The brain tissues from hypothalamus were dissected for RNA purification. The expression profiles of targeting genes were analyzed by customized RT2 Profiler Array System (Qiagen, CAPM13540) following the supplier’s instructions. All the assays were performed on a StepOnePlus Real-Time PCR system (Applied Biosystems).

Flow Cytometry

Brain cells were isolated from the mouse brains by mechanical and enzymatic dissociation; and the microglia were purified and enriched by Percoll gradient centrifugation (37% and 70%). For the cellular staining, the following antibodies were used: MHC II-APC, TNFα-PerCP-Cy5.5, CD11b-APC-Cy7 and CD45-FITC. All the antibodies were purchased from either eBioscience, BioLegend or Pharmingen. Afterward, the samples were analyzed on a Beckman Coulter CyAn ADP and data were analyzed by FlowJo software.

Data analysis

Data are summarized as mean ± S.E.M. Statistical analysis was performed with GraphPad Prism version 6.
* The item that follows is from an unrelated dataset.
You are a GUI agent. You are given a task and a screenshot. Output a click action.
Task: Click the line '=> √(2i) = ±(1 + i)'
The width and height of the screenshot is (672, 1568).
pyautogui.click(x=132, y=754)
Details of all experimental protocols are presented in the Supplemental Methods section in the Online Supplement. Please see http://stroke.ahajournals.org.

Results

TGFβ regulates the development of hypertension

Previous studies reported that there is increased TGFβ1 in both plasma and monocytic cells of hypertensive patients compared to normal controls25, 26. To investigate the role of intracranial TGFβ in hypertension, we first measured the level of TGFβ1 in the hypothalamic paraventricular nucleus (PVN), which is central in SNA regulation. We observed that TGFβ1 is constitutively expressed in normotensive mice and slightly but significantly increased in angiotensin (Ang) II induced hypertensive mice (Supplemental Figure I). To understand whether TGFβ is involved in BP regulation in the CNS, we first adopted a depletion strategy by ICV infusion of an anti-(pan)TGFβ neutralizing antibody. Mice were treated with TGF neutralizing antibody via 2-week ICV minipumps to deplete brain TGFβ. Preliminary results showed that 50 μg/day by ICV minipump produced a maximal effect and could decrease brain TGFβ by 27% (Supplemental Figure II), and this dose did not change kidney TGFβ level or baseline BP. Three days later, mice were induced hypertension by subcutaneously infusion of Ang II (500 ng/kg/min) via minipumps; BP were monitored for the following 9 days (Figure 1A). The result showed that the mice receiving TGFβ neutralizing antibody had significantly elevated BP on the first 4 days after Ang II treatment compared to the mice receiving an isotype antibody (Figure 1A). Afterwards, there was no difference between these two groups, which was probably due to an incomplete depletion of TGFβ. To further investigate the role of central TGFβ in BP regulation, we ICV delivered a selective TGFβRI kinase inhibitor SB52533427 prior to hypertension induction. The specificity of SB525334 in abrogating the effect of TGFβ was validated in C8-B4 microglial cell line (Supplemental Figure III). Blocking TGFβ signaling caused a continuously greater BP response to Ang II than that of the ICV vehicle-treated group (Figure 1B).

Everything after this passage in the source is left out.